- [Things to do]
- 1) Write out the part of the Kelly Blue Book thread starting with "## SILENT_RUNNER (Oct" and going on through "site for Canada?".
- 2) Please give the records again starting with the line with "Task: Collapse the Network tree section" and going on through the line with "Action: pyautogui.click(x=25, y=449)", keeping the requests and adding 3 to every number in the click coordinates. Include only those lines, and leave the pictures out.

- [Text excerpt]
-- begin --

# Kelly Blue Book



## Silver Shadow (Aug 29, 2002)

Kelly Blue Book finally has prices for the 2002 SE. I'm a little disappointed.

Kelly Blue Book


----------



## SILENT_RUNNER (Oct 17, 2002)

Silver Shadow said:


> *Kelly Blue Book finally has prices for the 2002 SE. I'm a little disappointed.
> 
> Kelly Blue Book *


Anyone know of a equivalent site for Canada?


----------



## Guest (Nov 1, 2002)

Hell I paid $17,100 for my car. 

KBB is showing an approximate Private Party Value of $16,840 !!

Sounds good to me if I was gonna try to sell my car to some idiot


----------



## wild willy (Oct 16, 2002)

sTICKER 29088
PAID 26 AND SOME CHANGE

KBB 23920


----------



## Guest (Nov 1, 2002)

wild willy said:


> *sTICKER 29088
> PAID 26 AND SOME CHANGE
> 
> KBB 23920 *


Willy whats your current mileage? I'm at 15,360 miles. I compared both an Altima SE (5SPD) $19.5k and Maxima SE (6SPD) ($22k) at the same mileage - and it looks like a 2002 Maxima owner gets an additional $2500.

-- end --

- [Provided data]
-- begin --

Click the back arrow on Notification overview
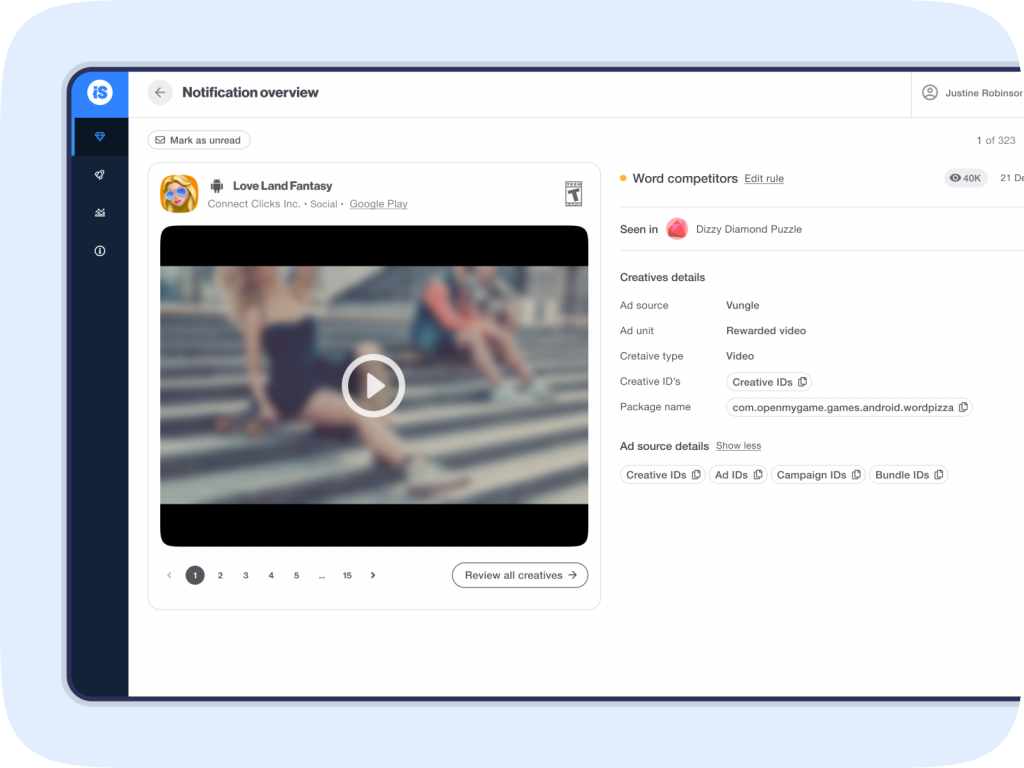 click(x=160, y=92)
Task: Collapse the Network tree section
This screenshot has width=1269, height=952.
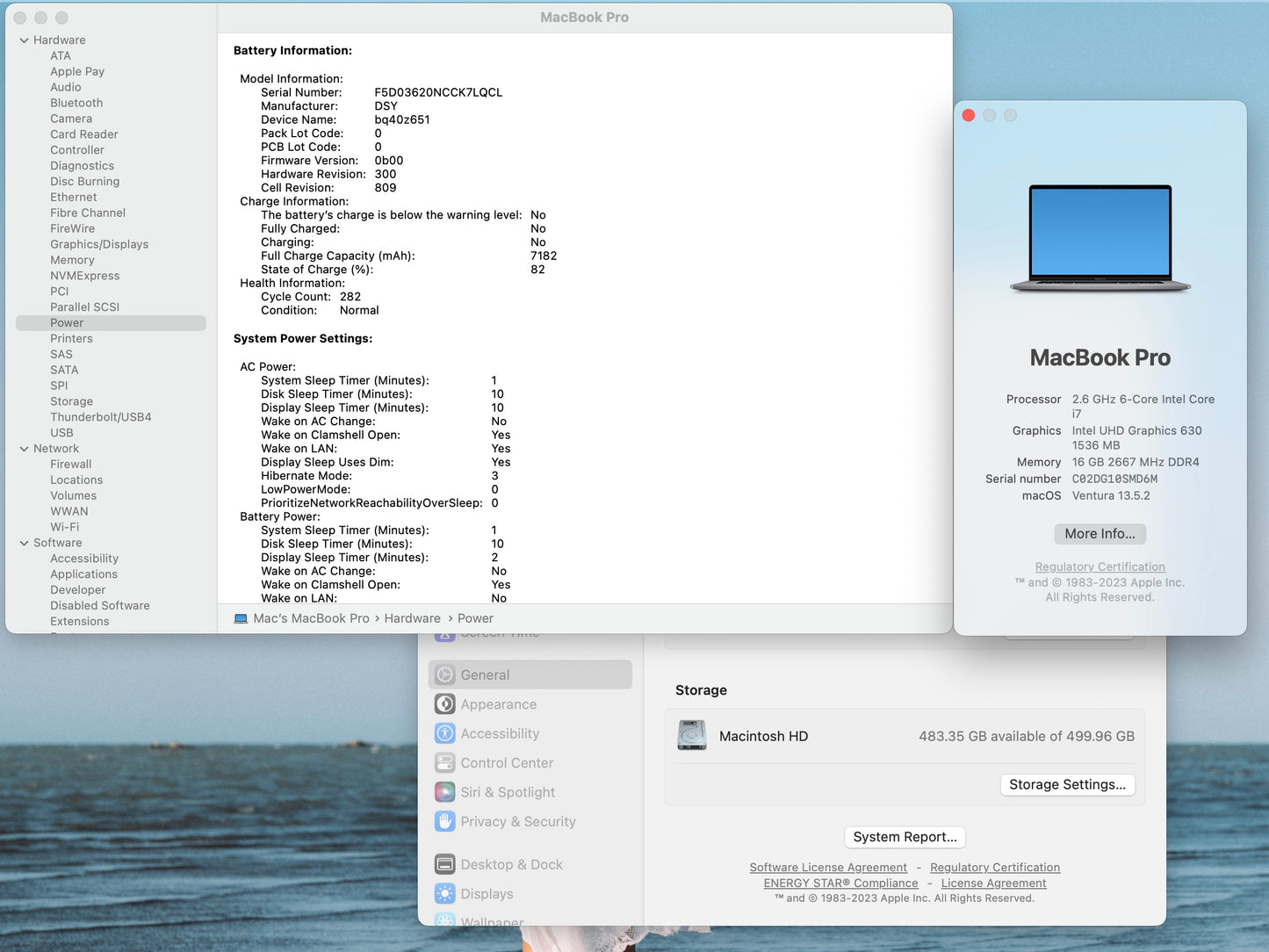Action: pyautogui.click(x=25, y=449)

-- end --
-- begin --

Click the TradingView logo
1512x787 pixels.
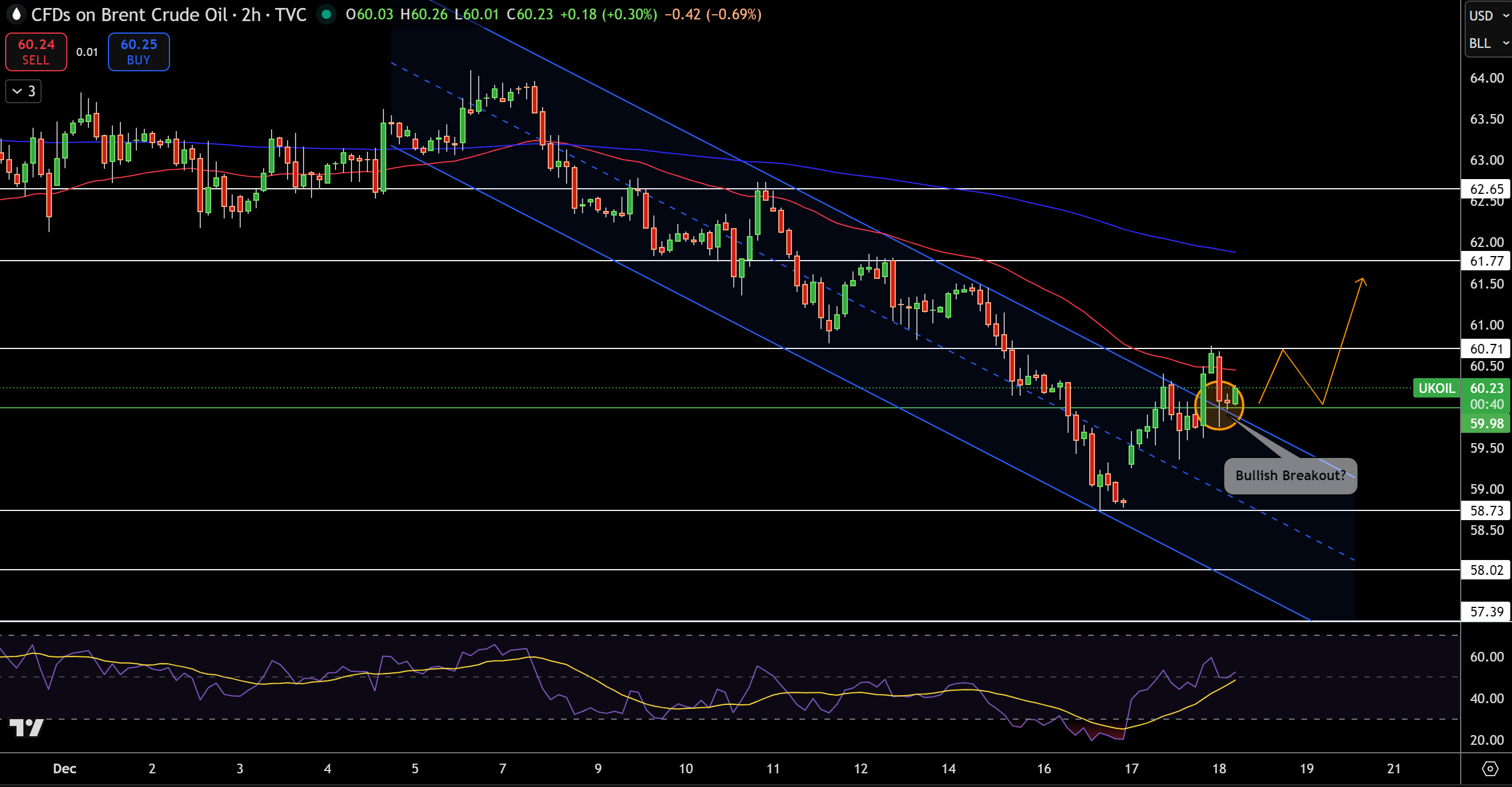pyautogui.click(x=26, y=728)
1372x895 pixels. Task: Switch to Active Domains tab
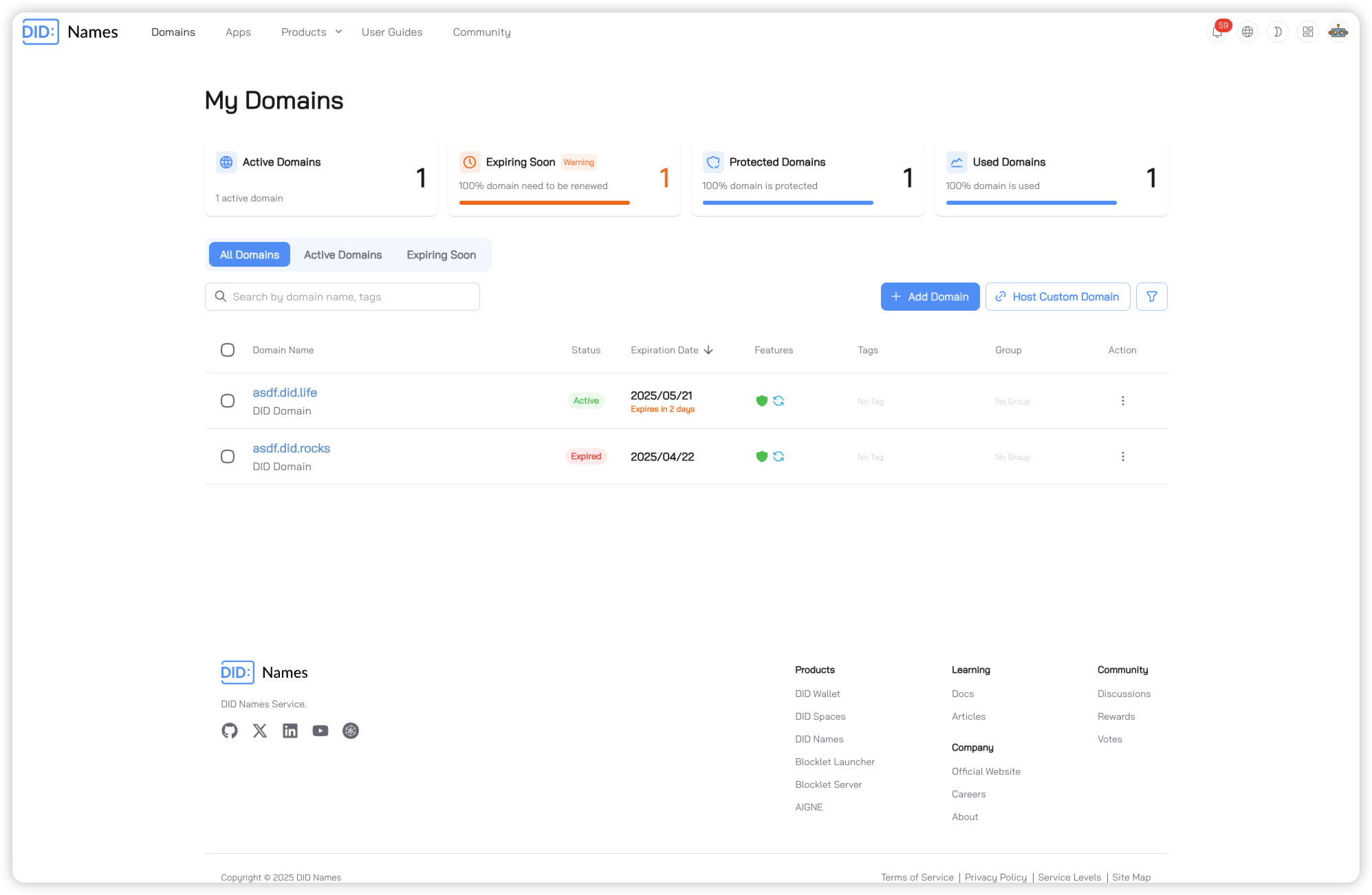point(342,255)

-- end --

- [Responses]
- 1)
## SILENT_RUNNER (Oct 17, 2002)

Silver Shadow said:


> *Kelly Blue Book finally has prices for the 2002 SE. I'm a little disappointed.
> 
> Kelly Blue Book *


Anyone know of a equivalent site for Canada?

- 2)
Task: Collapse the Network tree section
This screenshot has width=1269, height=952.
Action: pyautogui.click(x=28, y=452)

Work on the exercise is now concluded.